▶ [Description of the task] Convert the material starting at the line that contains "Viewport: 1254px width, 705px height." and ending at the line that contains "I will pos(51,94)." into a two-column CSV headed instruction and response, with one row per request. Put each text in a single quoted field and replace any line breaks with spaces.

▶ [Material]
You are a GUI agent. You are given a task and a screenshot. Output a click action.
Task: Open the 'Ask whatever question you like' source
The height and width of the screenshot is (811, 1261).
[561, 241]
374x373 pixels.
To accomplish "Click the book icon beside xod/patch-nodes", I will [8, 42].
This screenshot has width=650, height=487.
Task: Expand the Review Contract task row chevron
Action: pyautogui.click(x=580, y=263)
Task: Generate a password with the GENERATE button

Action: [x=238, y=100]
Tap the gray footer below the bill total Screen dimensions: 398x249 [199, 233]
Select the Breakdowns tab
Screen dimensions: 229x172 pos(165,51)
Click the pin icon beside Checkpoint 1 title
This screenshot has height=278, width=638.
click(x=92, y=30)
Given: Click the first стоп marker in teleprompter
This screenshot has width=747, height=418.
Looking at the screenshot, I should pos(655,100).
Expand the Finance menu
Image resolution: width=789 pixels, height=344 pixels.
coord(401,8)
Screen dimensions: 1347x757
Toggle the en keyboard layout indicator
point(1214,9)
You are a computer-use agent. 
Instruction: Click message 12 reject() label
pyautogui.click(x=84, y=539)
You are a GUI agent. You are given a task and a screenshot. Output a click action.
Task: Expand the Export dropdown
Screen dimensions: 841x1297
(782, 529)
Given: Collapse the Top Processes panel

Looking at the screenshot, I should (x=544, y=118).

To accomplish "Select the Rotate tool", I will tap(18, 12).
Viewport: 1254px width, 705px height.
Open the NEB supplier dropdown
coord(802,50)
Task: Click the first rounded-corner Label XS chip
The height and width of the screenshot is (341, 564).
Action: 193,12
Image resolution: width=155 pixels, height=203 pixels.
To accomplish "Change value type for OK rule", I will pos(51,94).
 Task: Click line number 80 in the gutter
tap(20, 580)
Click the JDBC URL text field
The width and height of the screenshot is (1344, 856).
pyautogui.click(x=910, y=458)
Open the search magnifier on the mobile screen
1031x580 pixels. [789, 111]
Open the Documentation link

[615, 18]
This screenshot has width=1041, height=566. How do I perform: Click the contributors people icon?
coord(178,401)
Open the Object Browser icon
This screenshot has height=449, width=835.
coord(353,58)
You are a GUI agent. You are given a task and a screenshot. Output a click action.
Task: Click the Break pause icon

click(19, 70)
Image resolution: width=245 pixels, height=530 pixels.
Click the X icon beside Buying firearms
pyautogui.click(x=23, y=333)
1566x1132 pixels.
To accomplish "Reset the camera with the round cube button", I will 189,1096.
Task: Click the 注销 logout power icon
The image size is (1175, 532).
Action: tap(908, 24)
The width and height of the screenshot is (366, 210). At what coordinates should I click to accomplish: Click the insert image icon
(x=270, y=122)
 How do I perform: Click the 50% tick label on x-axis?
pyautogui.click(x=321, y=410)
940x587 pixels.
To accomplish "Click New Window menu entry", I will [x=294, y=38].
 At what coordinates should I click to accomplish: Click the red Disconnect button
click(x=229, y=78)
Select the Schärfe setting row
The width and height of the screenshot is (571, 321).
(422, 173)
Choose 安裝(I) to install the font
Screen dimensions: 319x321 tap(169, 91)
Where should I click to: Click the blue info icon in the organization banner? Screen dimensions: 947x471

▶ [Output]
instruction,response
"Viewport: 1254px width, 705px height. Open the NEB supplier dropdown","coord(802,50)"
"Task: Click the first rounded-corner Label XS chip The height and width of the screenshot is (341, 564).","Action: 193,12"
"Image resolution: width=155 pixels, height=203 pixels. To accomplish ""Change value type for OK rule"",","I will pos(51,94)."